### Provided records
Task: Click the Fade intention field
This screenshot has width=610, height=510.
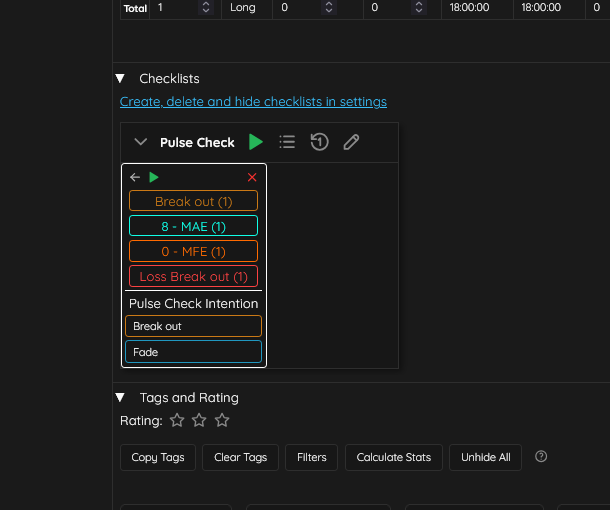Action: pyautogui.click(x=193, y=352)
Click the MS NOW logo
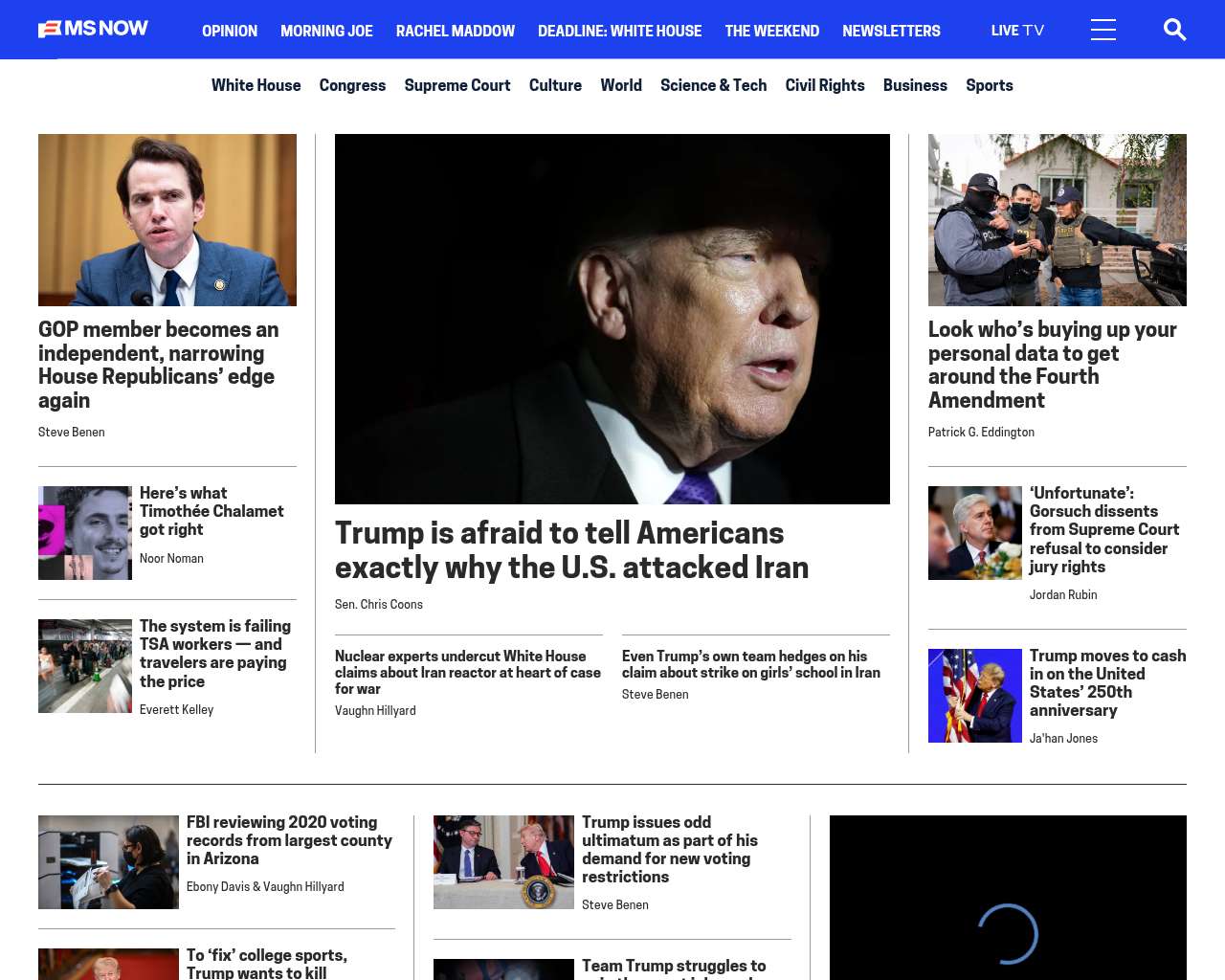 tap(93, 29)
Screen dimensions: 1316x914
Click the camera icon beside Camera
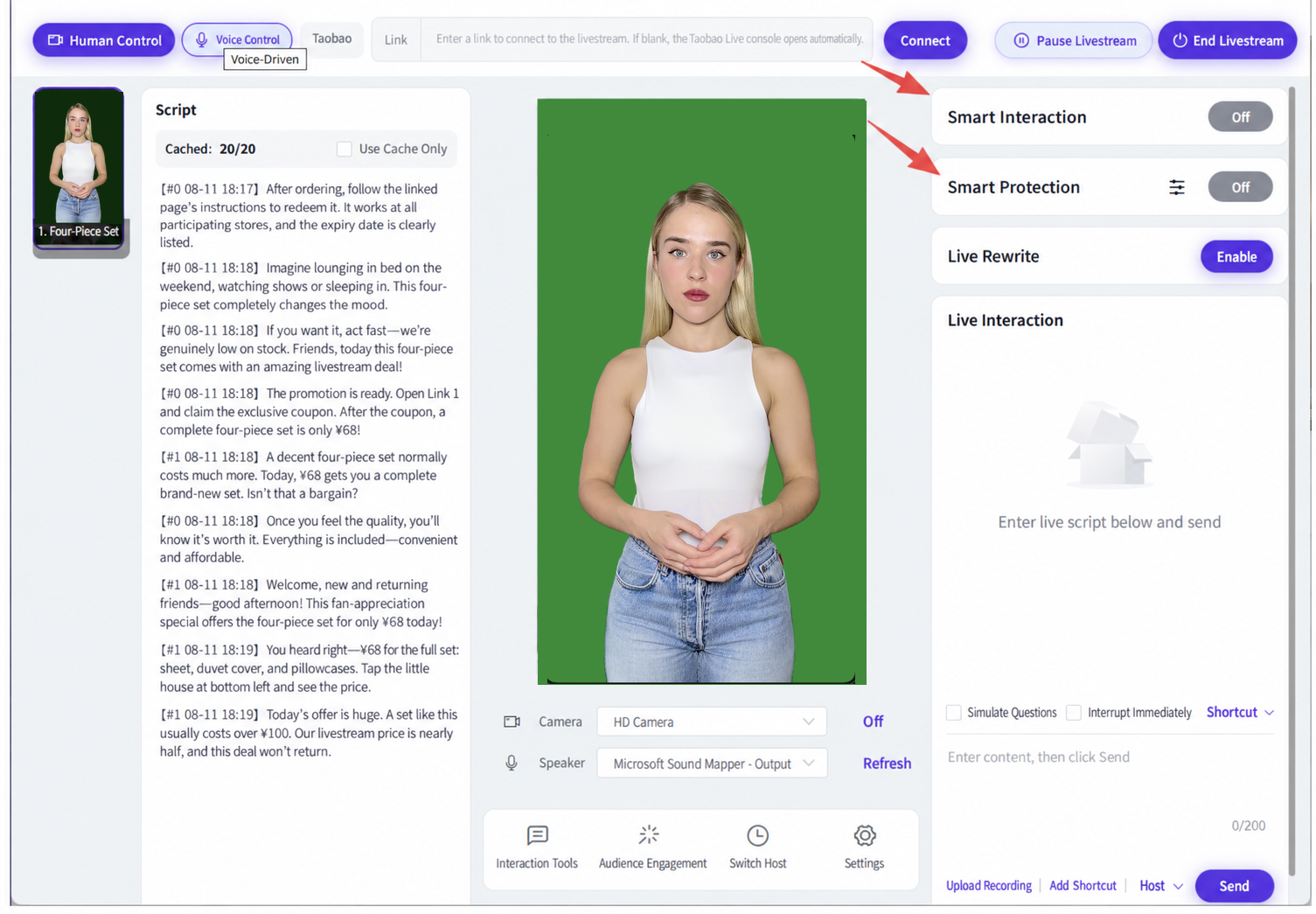(512, 722)
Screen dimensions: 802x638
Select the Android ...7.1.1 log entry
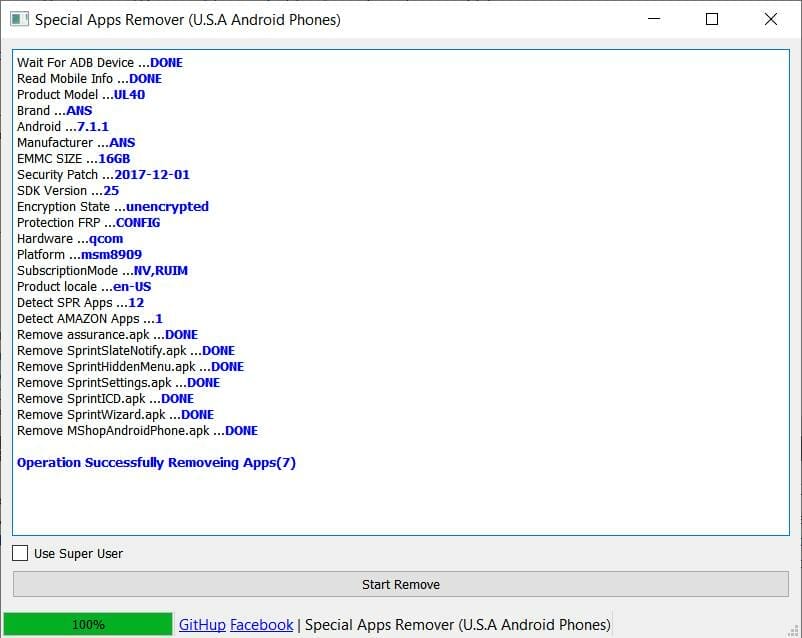pyautogui.click(x=64, y=126)
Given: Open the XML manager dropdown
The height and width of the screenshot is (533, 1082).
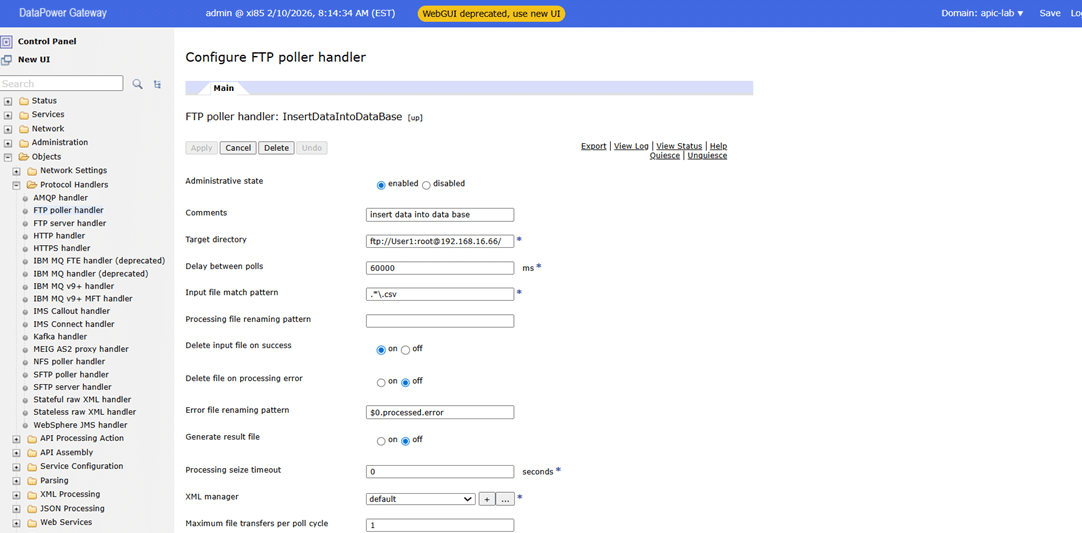Looking at the screenshot, I should click(420, 499).
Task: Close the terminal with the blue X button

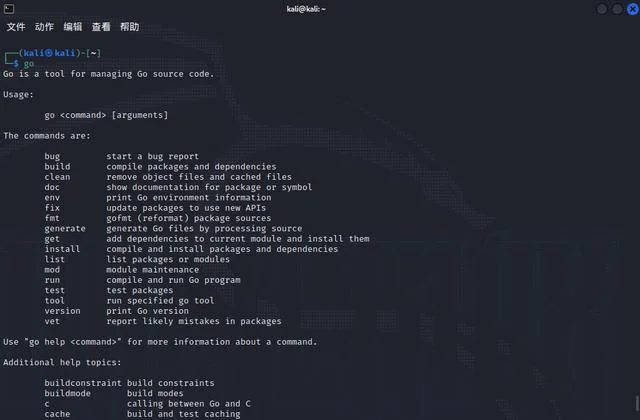Action: 633,9
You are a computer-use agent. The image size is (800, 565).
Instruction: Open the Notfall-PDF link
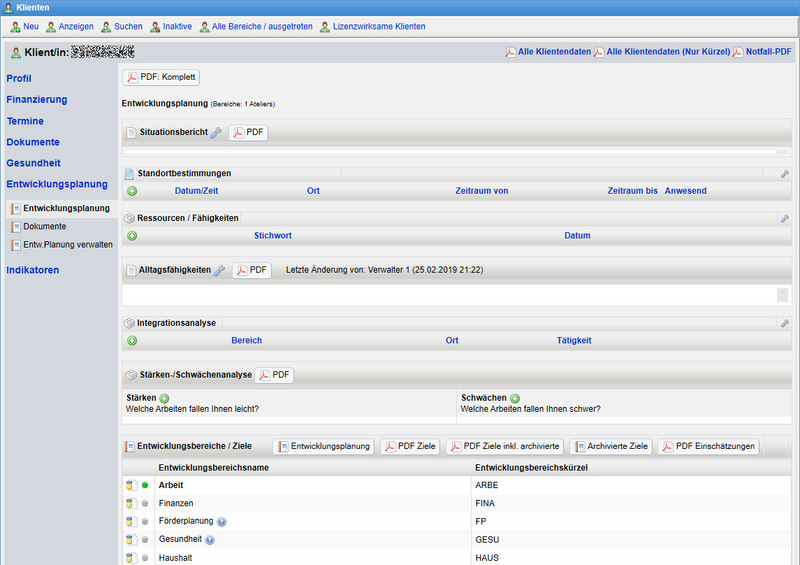coord(768,52)
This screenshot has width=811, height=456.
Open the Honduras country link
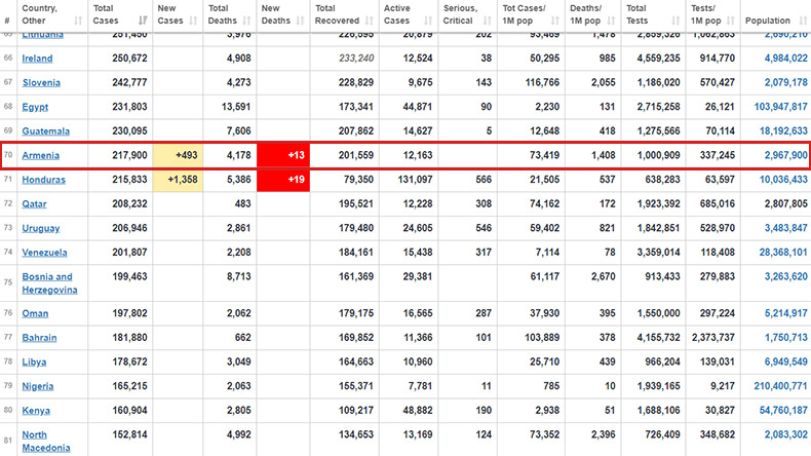tap(43, 179)
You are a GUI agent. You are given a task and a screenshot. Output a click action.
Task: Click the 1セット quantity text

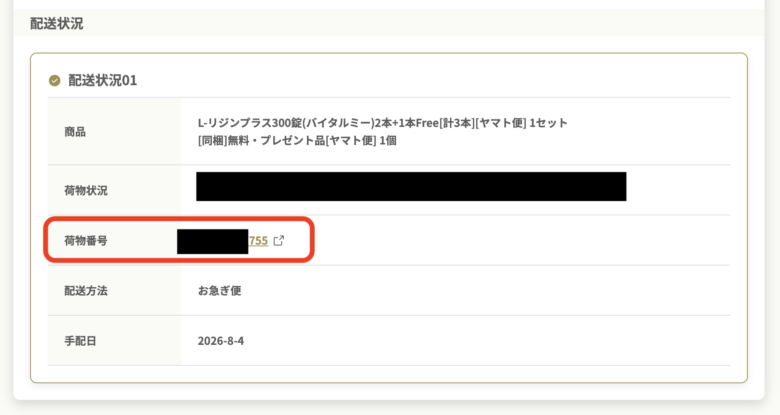coord(548,123)
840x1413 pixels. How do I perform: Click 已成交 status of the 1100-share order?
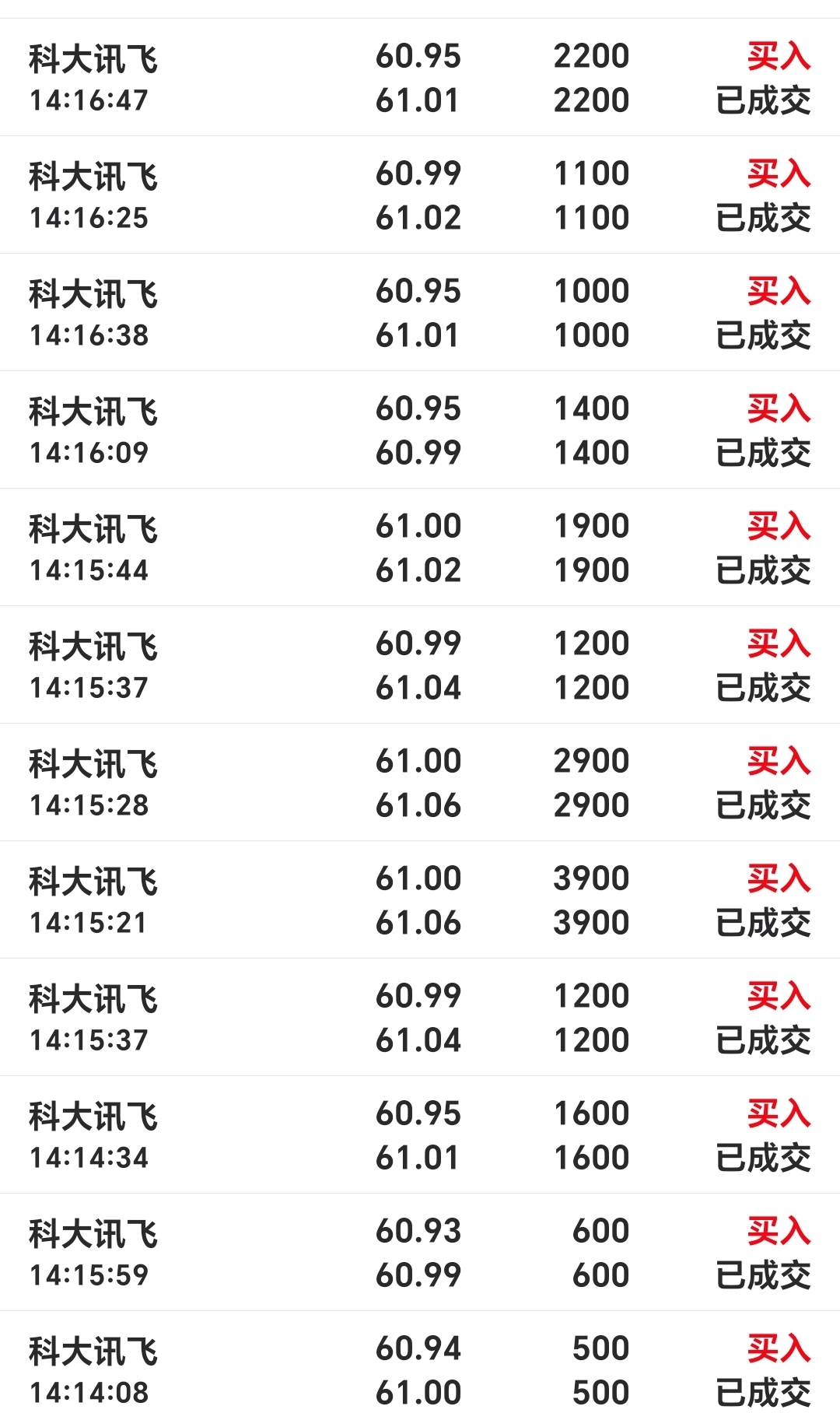(763, 218)
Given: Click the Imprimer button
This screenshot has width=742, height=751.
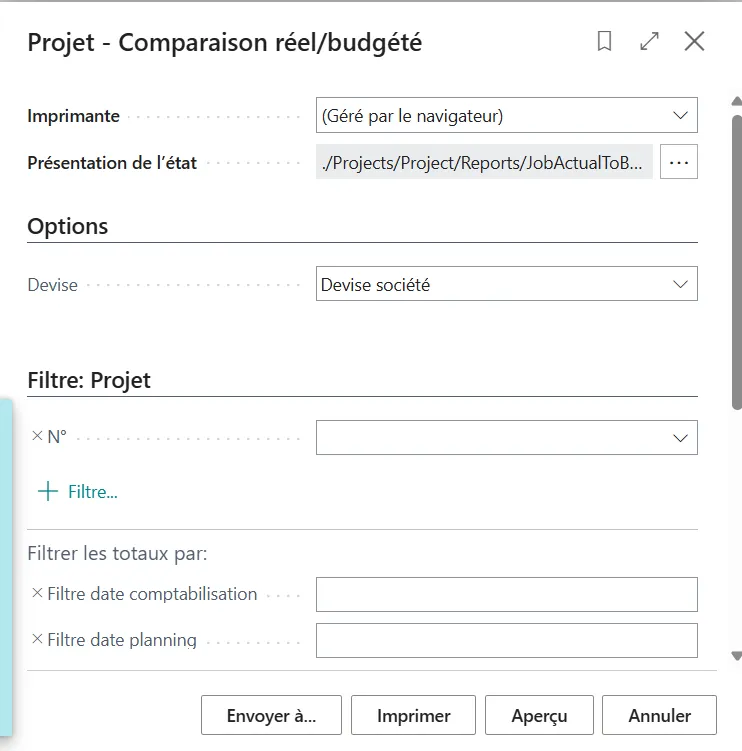Looking at the screenshot, I should [413, 715].
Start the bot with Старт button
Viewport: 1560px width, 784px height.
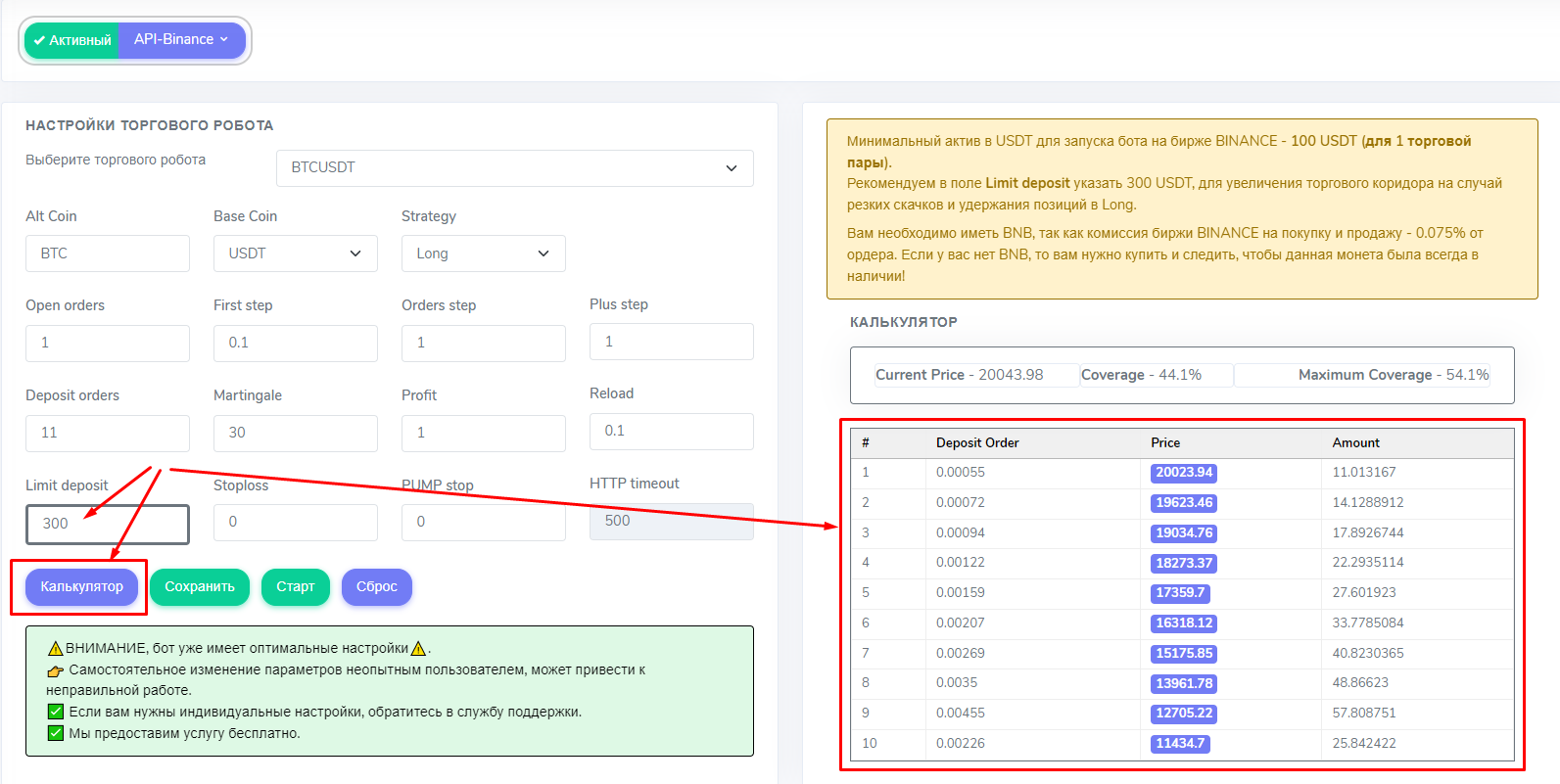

### Task to carry out
Skipping all images, output the listing exactly.

### Exercise response
Task: Click the Fade intention field
This screenshot has width=610, height=510.
Action: pyautogui.click(x=193, y=352)
Click the MS NOW logo
 tap(93, 29)
Screen dimensions: 1316x914
Click the camera icon beside Camera
(512, 722)
Screen dimensions: 802x638
Select the Android ...7.1.1 log entry
pyautogui.click(x=64, y=126)
Given: Open the XML manager dropdown
The height and width of the screenshot is (533, 1082).
Looking at the screenshot, I should click(420, 499).
Task: Close the terminal with the blue X button

Action: 633,9
You are a computer-use agent. The image size is (800, 565).
Instruction: Open the Notfall-PDF link
coord(768,52)
This screenshot has width=811, height=456.
Open the Honduras country link
tap(43, 179)
You are a GUI agent. You are given a task and a screenshot. Output a click action.
Task: Click the 1セット quantity text

coord(548,123)
840x1413 pixels. How do I perform: Click 已成交 status of the 1100-share order?
(763, 218)
Given: Click the Imprimer button
This screenshot has width=742, height=751.
Looking at the screenshot, I should [413, 715].
Start the bot with Старт button
Viewport: 1560px width, 784px height.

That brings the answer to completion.